18.The appellant’s driver on the other hand testified that on the material date he was driving along the Bungoma-Mumias road while keeping to his left lane while the motorcycle was slightly ahead of him riding along the edge of the same left lane when the motorcycle suddenly veered to the right lane at great speed without indication and in order to avoid a collision, he swerved to the left and fell on a ditch, swung again back to the main road and the motor cyclist who was now on the right lane again moved to the left thus hitting his motor vehicle as a resulted of which it land on a ditch on the left side.
19.To determine the level of contribution between the cyclist and the motorist, the court must decide which of the two versions is true or more credible.
20.According to the sketch map found at pages 59-61 of the record of appeal, which according to the statement of PC Cosmas at page 53 was prepared immediately following receipt of information that an accident had occurred, there was blood stains about 4.3 meters and 4.5 meters from the edge of the road. This corroborates the evidence of the respondent that he was driving on the left side of the road. The skid marks begin at point D to E which measures about two meters and the appellant in his submissions has confirmed that the width of the motor vehicle was two meters. The skid marks can be seen all the way to point H which had traces of blood with the motor vehicle then turning to the right. This information discredits the information of the appellant’s driver who stated that the motor bike swerved from the right lane to the left lane as a result of which the land rover fell on a ditch on the left. There is no evidence from the sketch plan that the motor vehicle moved and swerved in the manner described by the appellant’s witness
21.Having re-appraised and re-evaluated the entire record, I find no fault with the conclusion by the trial court that the appellant was wholly to blame. On that basis the finding on liability is upheld.
Whether the General Damages Awarded were Excessive
22.The court of appeal in the case of Gitobu Imanyara & 2 Others vs. Attorney General [2016] eKLR had this to say on an appellate court overturning the amount of damages awarded by a trial court;…it is firmly established that this Court will be disinclined to disturb the finding of a trial Judge as to the amount of damages merely because they think that if they had tried the case in the first instance they would have given a larger sum.
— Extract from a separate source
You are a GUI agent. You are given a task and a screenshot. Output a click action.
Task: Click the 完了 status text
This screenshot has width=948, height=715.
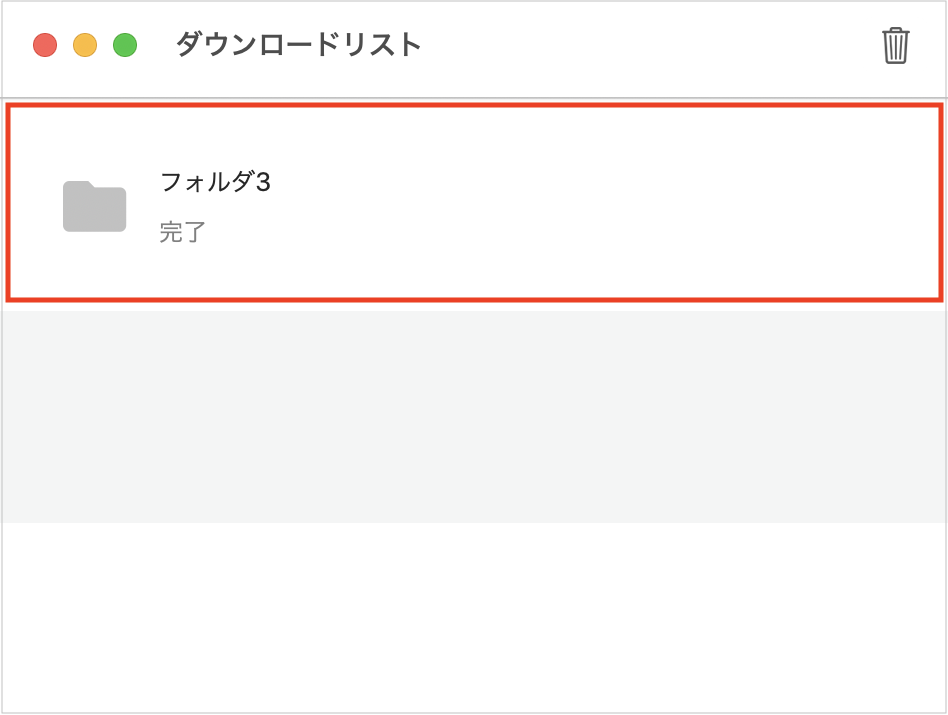tap(182, 233)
In order to justify reversing the trial Judge on the question of the amount of damages it will generally be necessary that this Court should be convinced either that the Judge acted upon some wrong principle of law, or that the amount awarded was so extremely high or so very low as to make it, in the judgment of this Court, an entirely erroneous estimate of the damage to which the plaintiff is entitled. This is the principle enunciated in Rook v Rairrie [1941] 1 All ER 297. It was echoed with approval by this Court in Butt v. Khan [1981] KLR 349 when it held as per Law, J.A that:‘An appellate court will not disturb an award of damages unless it is so inordinately high or low as to represent an entirely erroneous estimate. It must be shown that the Judge proceeded on wrong principles, or that he misapprehended the evidence in some material respect, and so arrived at a figure which was either inordinately high or low.”
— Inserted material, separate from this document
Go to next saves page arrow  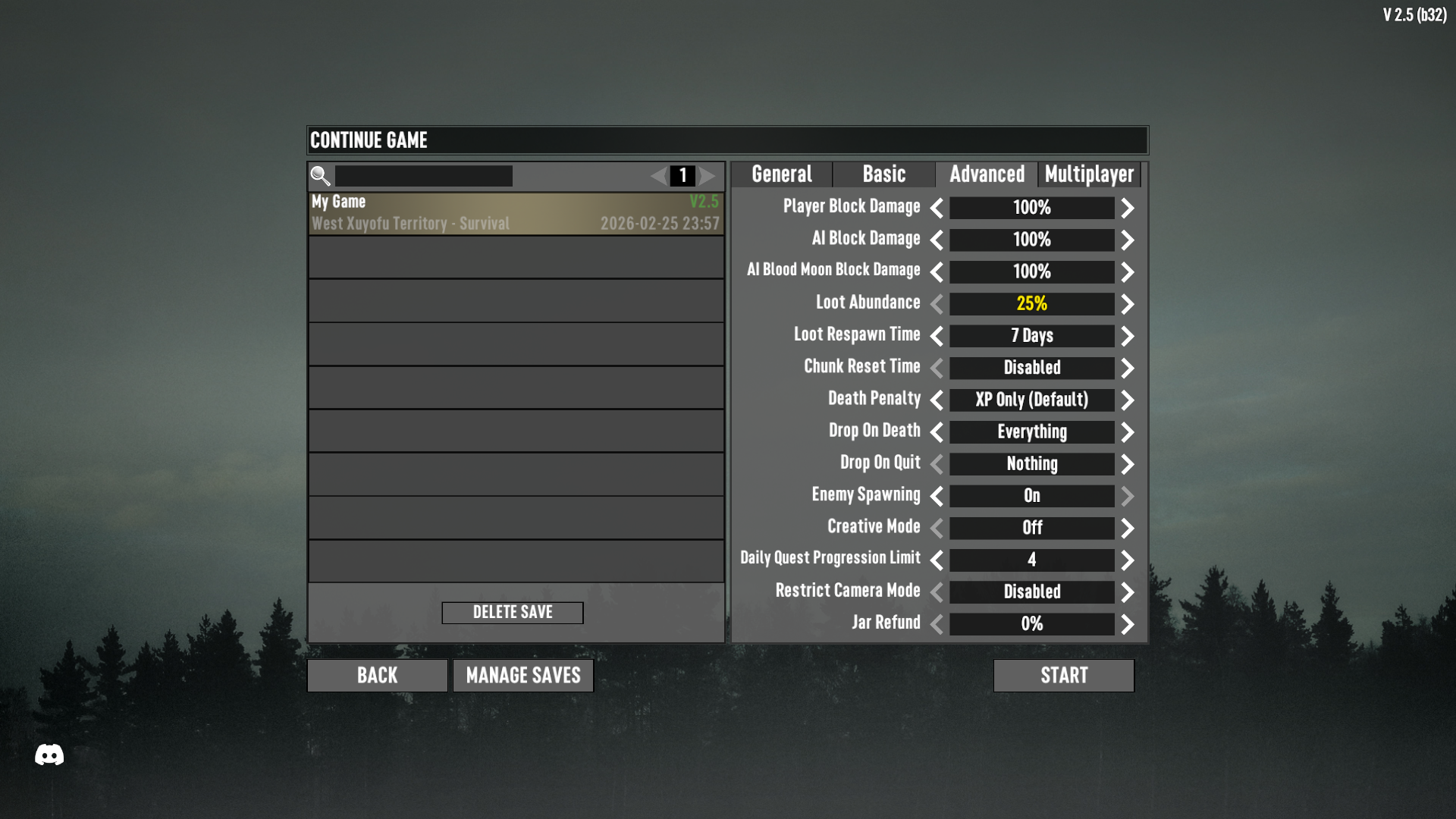point(708,176)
23.According to the evidence of PW1 to be found at page 102 of the record of appeal, the respondent sustained moderate soft tissue injuries following the accident which included a scar about 6cm on the right side of the head, a scar about 7cm on the forehead, a scar 4cm long on the shoulder with abrasion marks on the same shoulder.
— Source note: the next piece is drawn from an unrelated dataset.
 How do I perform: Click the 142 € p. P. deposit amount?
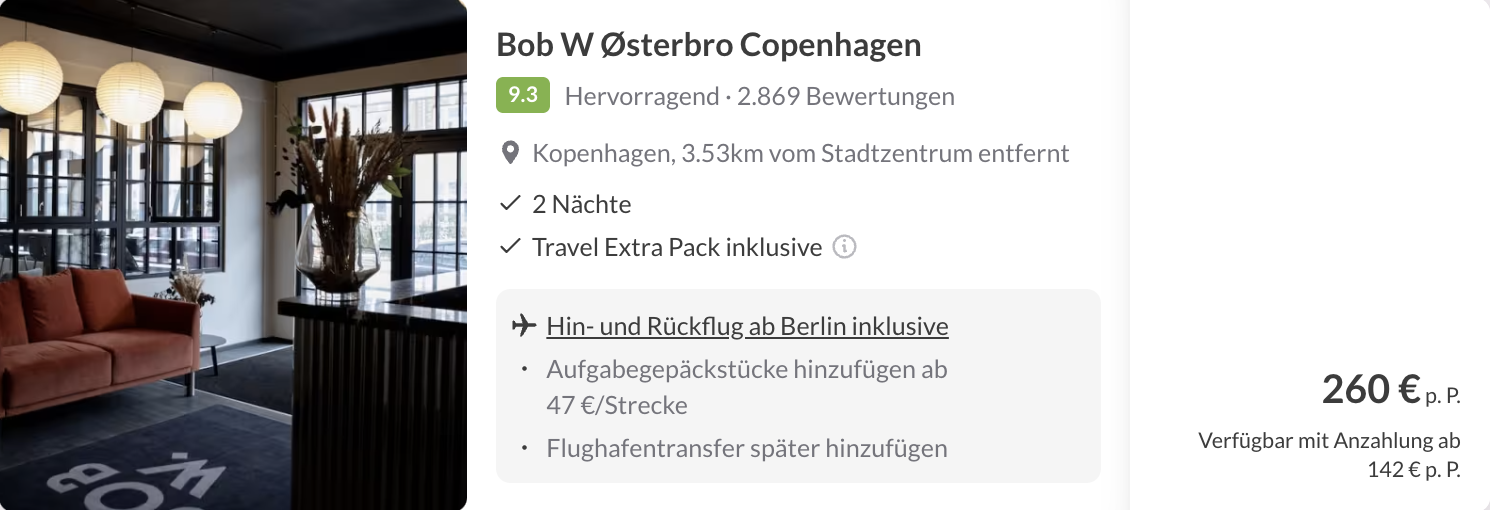(x=1413, y=470)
24.For this injuries the trial court awarded the respondent general damages in the sum of Kshs. 180,000/- citing the case of Godwin Ireri v Franklin Gitonga (2019) eKLR. In the cited case, the plaintiff suffered almost similar soft tissue injuries and factoring in inflation the court awarded the plaintiff a sum of Kshs. 90,000/-.
25.In the said case the court observed that in awarding damages, the court takes into account the nature and extent of injuries in relation to awards in similar cases to ensure consistency of awards. That principle was duly observed by the trial court.
26.To this court the law is tritely settled that the difficult duty of assessing damages in personal injury claims is discretional upon the trial court and it takes a very strong case for an appellate court to substitute its discretion for that of the trier of fact. The appellant must demonstrate error in principle or that the assessment disclose outright error. In this matter, the court finds no justification to interfere for it considers the sum awarded not too high as to demonstrate an error in principle.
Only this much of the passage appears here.